The European Union will need to wait a little longer for U.S. President Donald Trump to issue an executive order that would reduce tariffs on European car imports, according to a source familiar with the ongoing EU-U.S. trade talks.
Until that order is signed, U.S. consumers will continue to face a 27.5% tariff on imported European vehicles—such as German BMWs and Mercedes-Benz models, and Swedish Volvos—instead of the 15% rate previously agreed upon by Trump and European Commission President Ursula von der Leyen during their meeting in Scotland.
The reduction won’t take effect until Trump signs a legally binding executive order. While Trump did issue an order on July 31 setting a baseline EU tariff at 15%, it did not include products still under Section 232 investigations—namely automobiles, pharmaceuticals, semiconductors, wine, spirits, steel, and aluminum.
This new 15% baseline tariff is set to take effect on August 7 at 12:01 a.m. EDT, with a grace period for goods already in transit or warehoused until October 5.
The broader EU-U.S. trade deal will be implemented gradually through a series of White House executive orders and a non-binding joint statement, which an EU official described as being in an “advanced” phase.

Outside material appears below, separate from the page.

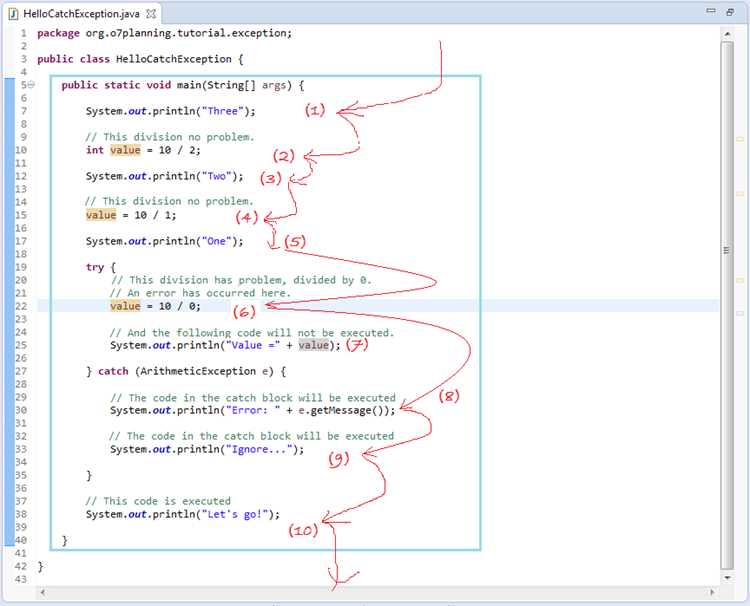Click the horizontal scrollbar right arrow

(712, 592)
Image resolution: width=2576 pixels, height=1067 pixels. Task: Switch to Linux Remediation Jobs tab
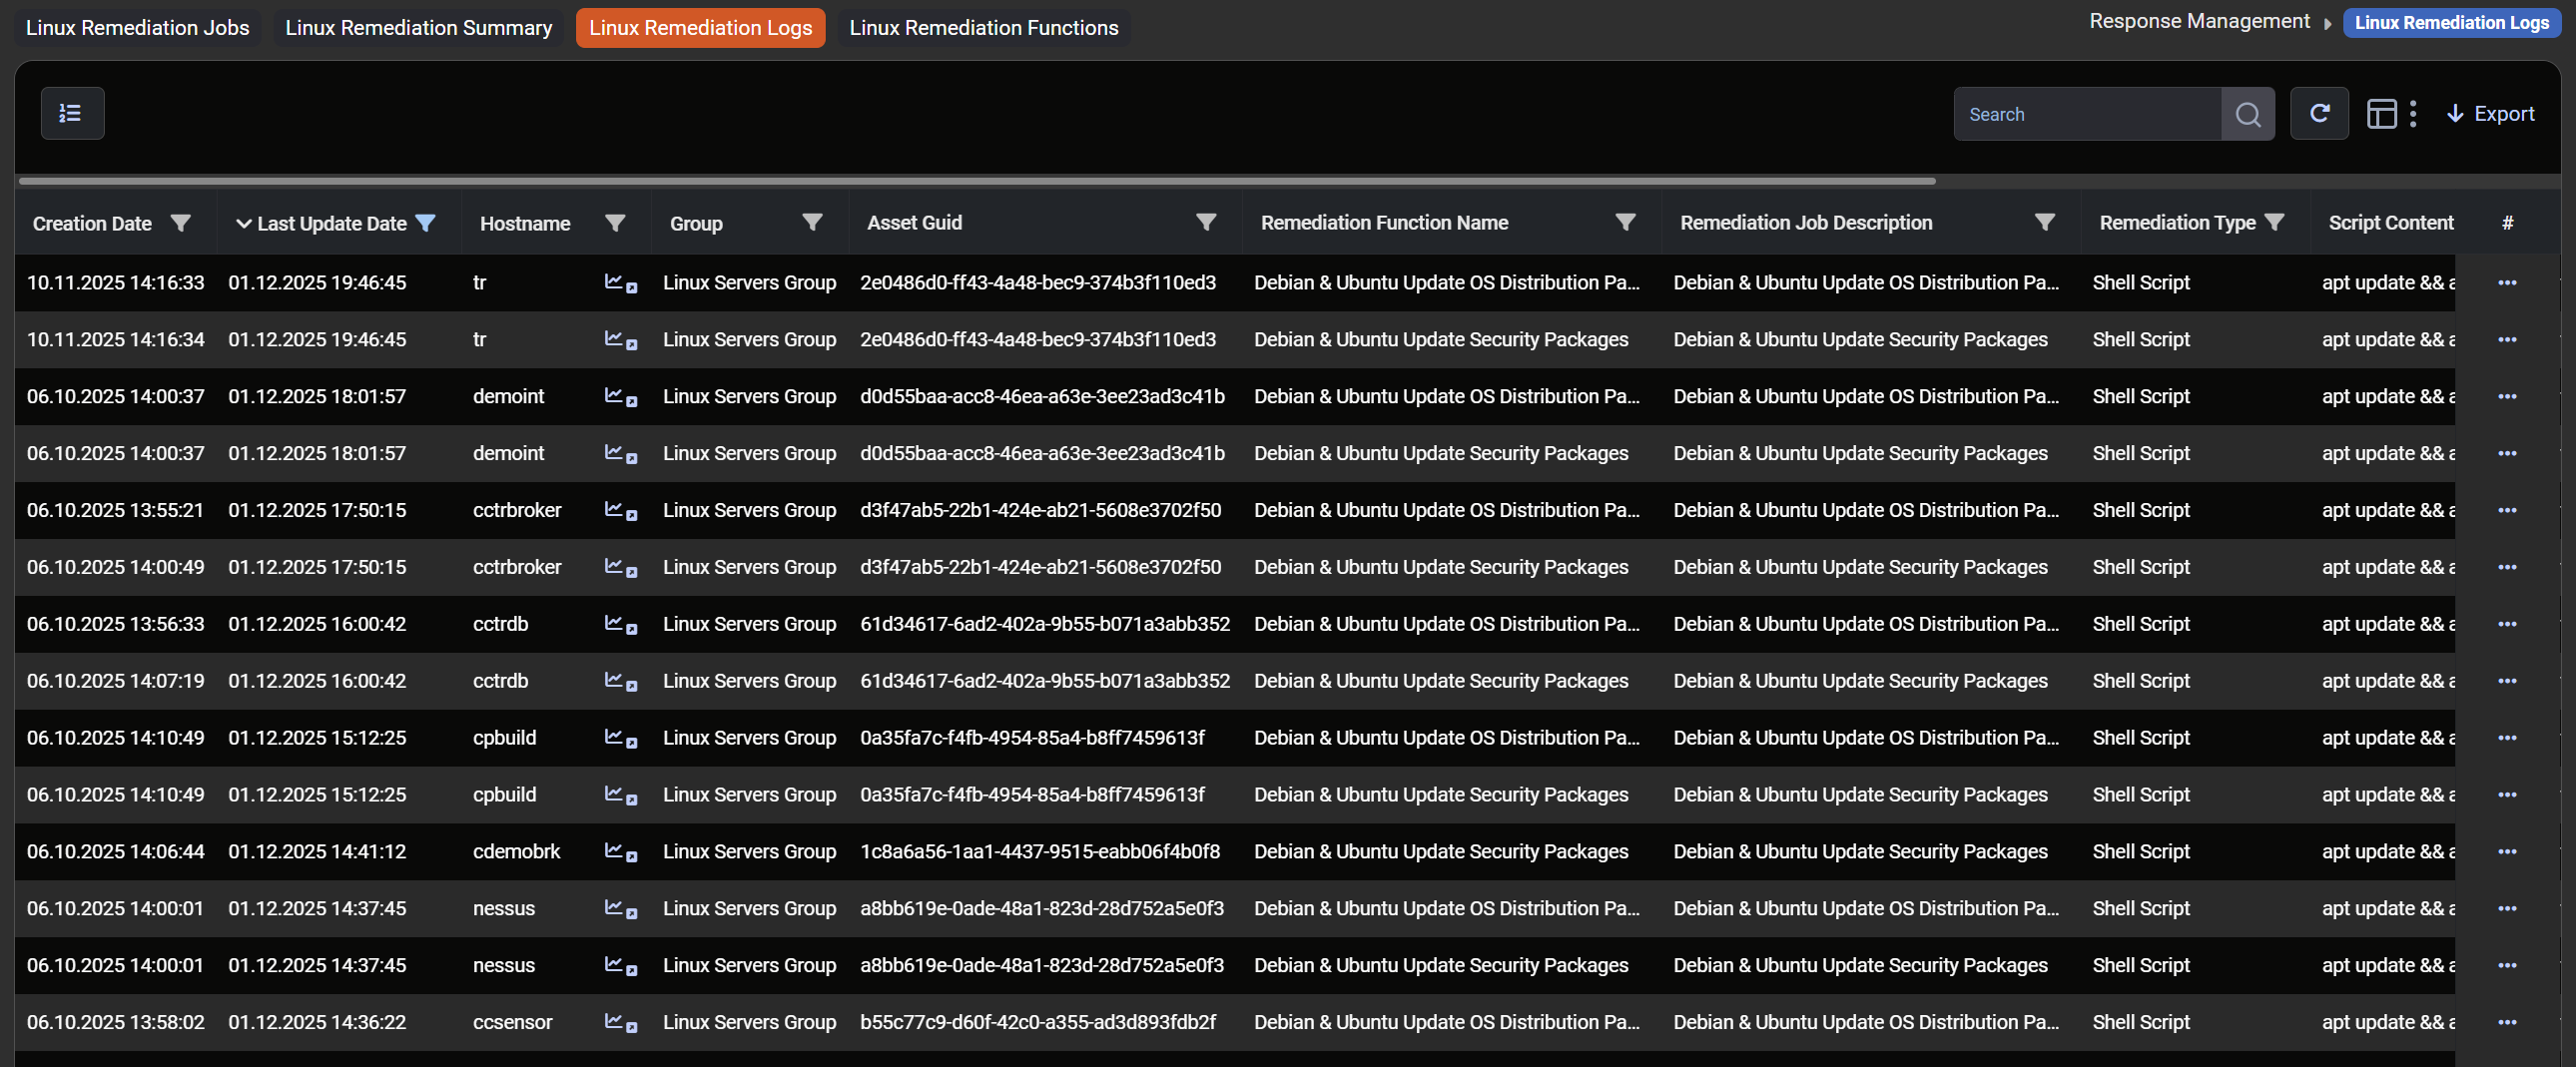point(137,28)
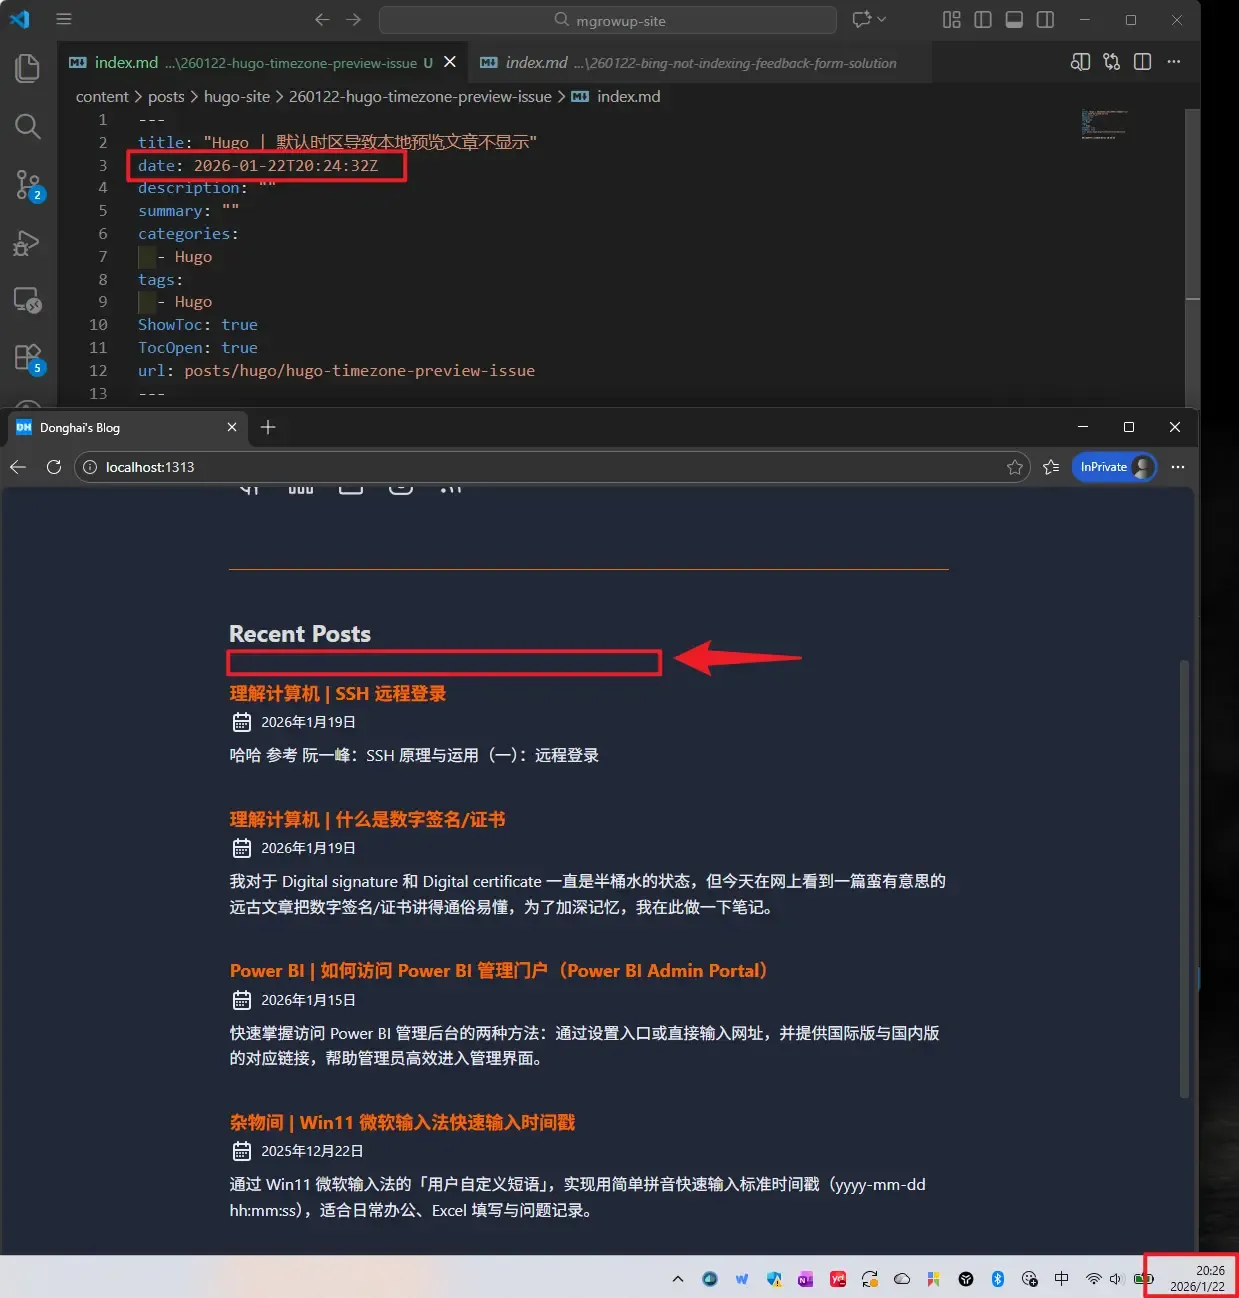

Under this agreement, a 15% tariff will apply to EU pharmaceutical and semiconductor imports, according to U.S. officials. However, EU negotiators argue that this rate could ultimately be reduced, depending on the outcome of the ongoing Section 232 reviews.
Both sides are still finalizing the list of products that would qualify for either zero tariffs or significantly reduced most-favored-nation rates. The EU is pushing for lower or zero duties on items like wine, spirits, medical devices, and certain chemicals. In the meantime, tariffs on wines and spirits will increase to 15%.